Le disposizioni sembrano essere state dettate dalla ricerca di un giusto equilibrio tra tradizione e pragmatismo, dalla volontà di difendere il ruolo delle campane nella vita della comunità religiosa cristiana, ma "con attenzione alle odierne condizioni sociali".

Il testo ricorda che "da tempo immemorabile l'uso delle campane è espressione cultuale della comunità ecclesiale, strumento di richiamo per le celebrazioni liturgiche e per altre manifestazioni della pietà popolare, nonché segno che caratterizza momenti significativi della vita della comunità cristiana e di singoli fedeli". Una questione che rientra "nell'ambito della libertà religiosa, secondo la concezione propria della Chiesa cattolica e gli accordi da essa stipulati con la Repubblica italiana".

La Chiesa dichiara, dunque, in quest'occasione, di avere il titolo per disciplinare l'uso delle campane, ma sottolinea di volerlo fare prestando assoluta attenzione al mondo che cambia.
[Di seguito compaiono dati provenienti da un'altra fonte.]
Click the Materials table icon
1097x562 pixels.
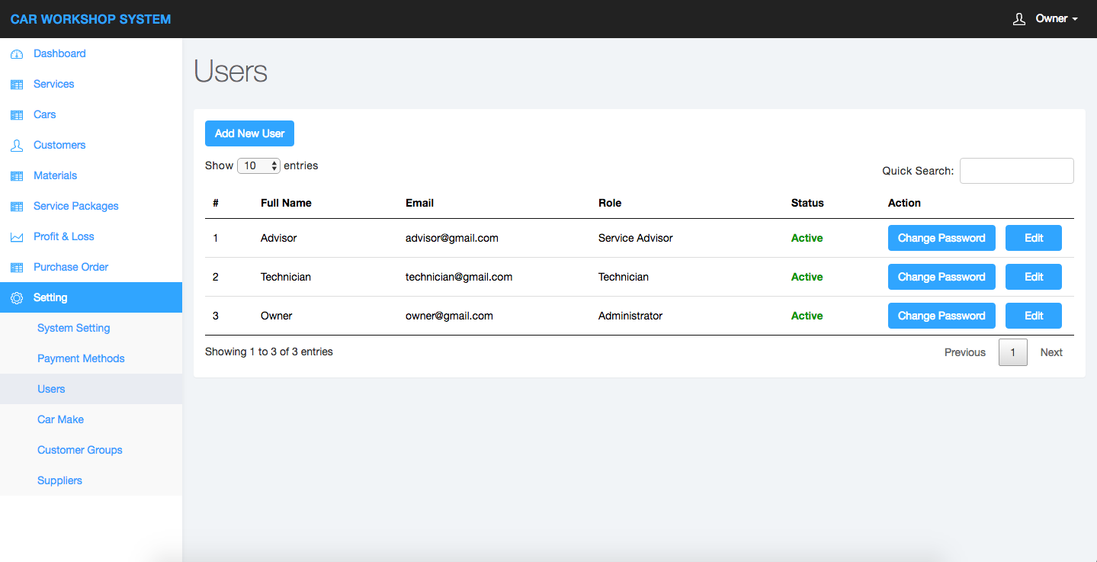[16, 176]
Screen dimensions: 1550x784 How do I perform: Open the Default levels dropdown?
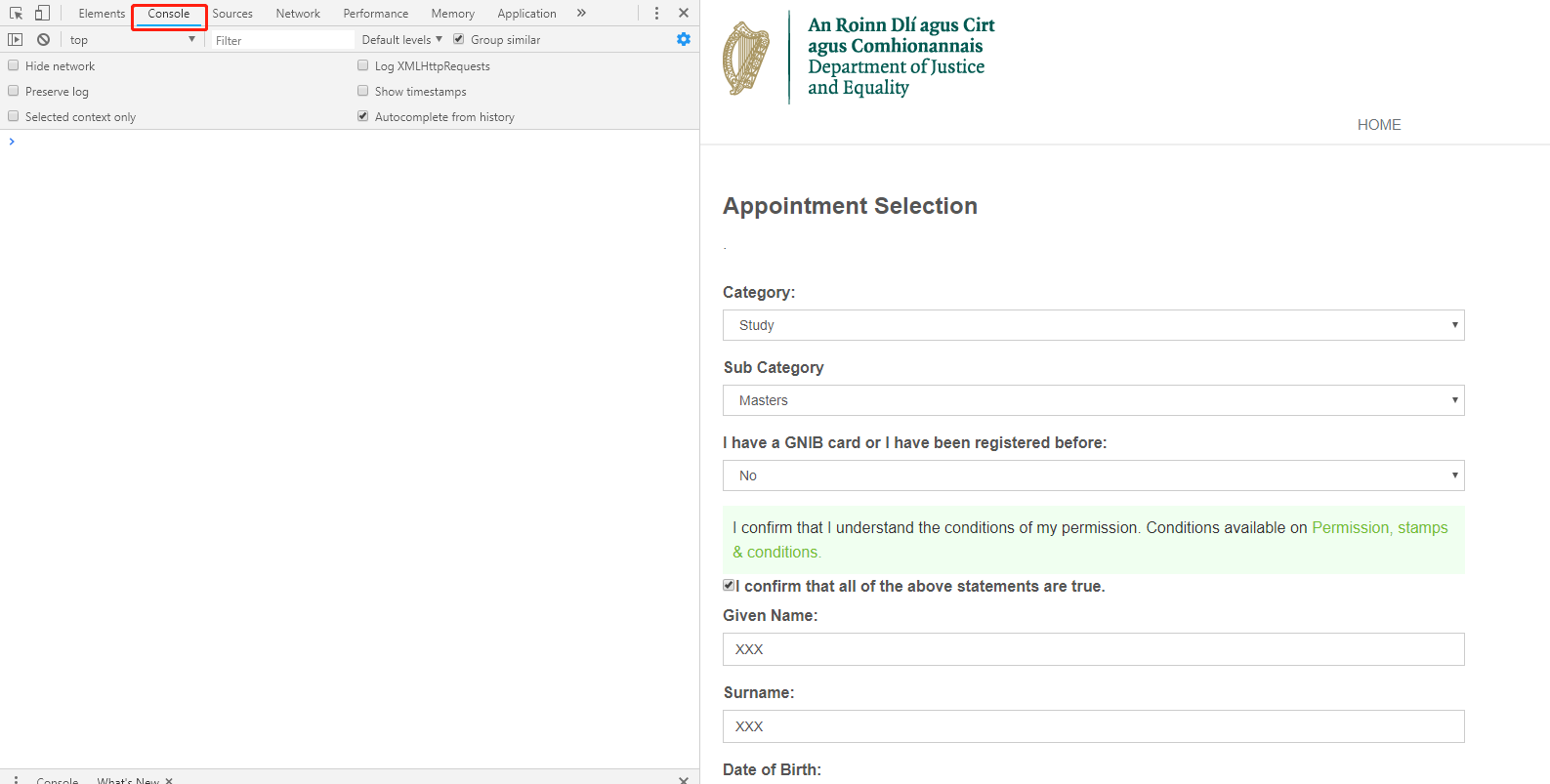401,40
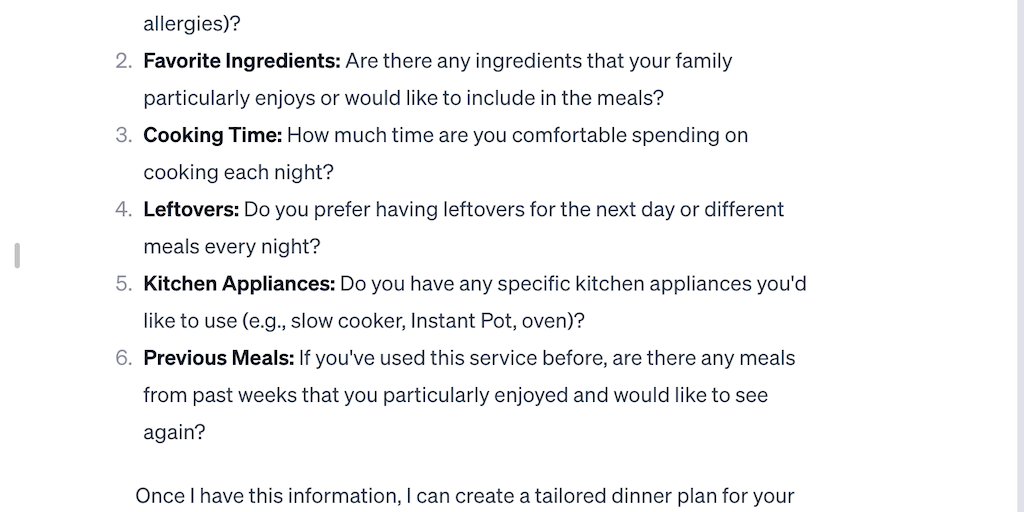Click list number 5 marker
This screenshot has width=1024, height=512.
(123, 283)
Nessun accenno, invece, è stato fatto alle diatribe che in questi anni hanno visto in campo parroci e fedeli, da una parte, e altri cittadini infastiditi dai suoni delle campane, dall'altra. Tutto é nato nel 2008 per i rintocchi del campanile della chiesa di San Pietro Orseolo a Mestre, considerati da qualcuno molesti: immediato lo scontro tra cittadini pronti a difendere la tradizione e l'allegria che le campane portano e quanti invece chiedevano meno "scampanellate", specie nei giorni di festa.

Dalle parole si era poi passati ai fatti, con la richiesta d'intervento rivolta all'Agenzia regionale per l'ambiente, la quale, constatati i decibel, aveva multato il parroco di San Pietro Orseolo a 1.282 euro. Il sacerdote don Rinaldo Gusso era poi passato al contrattacco, sostenendo che in pratica tutte le campane di Venezia sarebbero state potenzialmente fuori norma. In seguito alla multa, nel dibattito collettivo si è introdotta pure la politica: il Pdl regionale, ad esempio, si è schierato a favore delle campane rumorose, in difesa della chiesa veneziana, con tanto di note ufficiali prima e di una proposta di legge regionale poi. Il provvedimento intendeva eliminare dai regolamenti comunali le limitazioni all'uso o al tetto del suono, delle campane.

L'atto ufficiale odierno di mons. Moraglia, oltre a quello delle campane, probabilmente ridurrà i limiti anche del "volume" troppo alto della polemica. Le disposizioni contenute nel decreto entreranno in vigore il prossimo 24 giugno.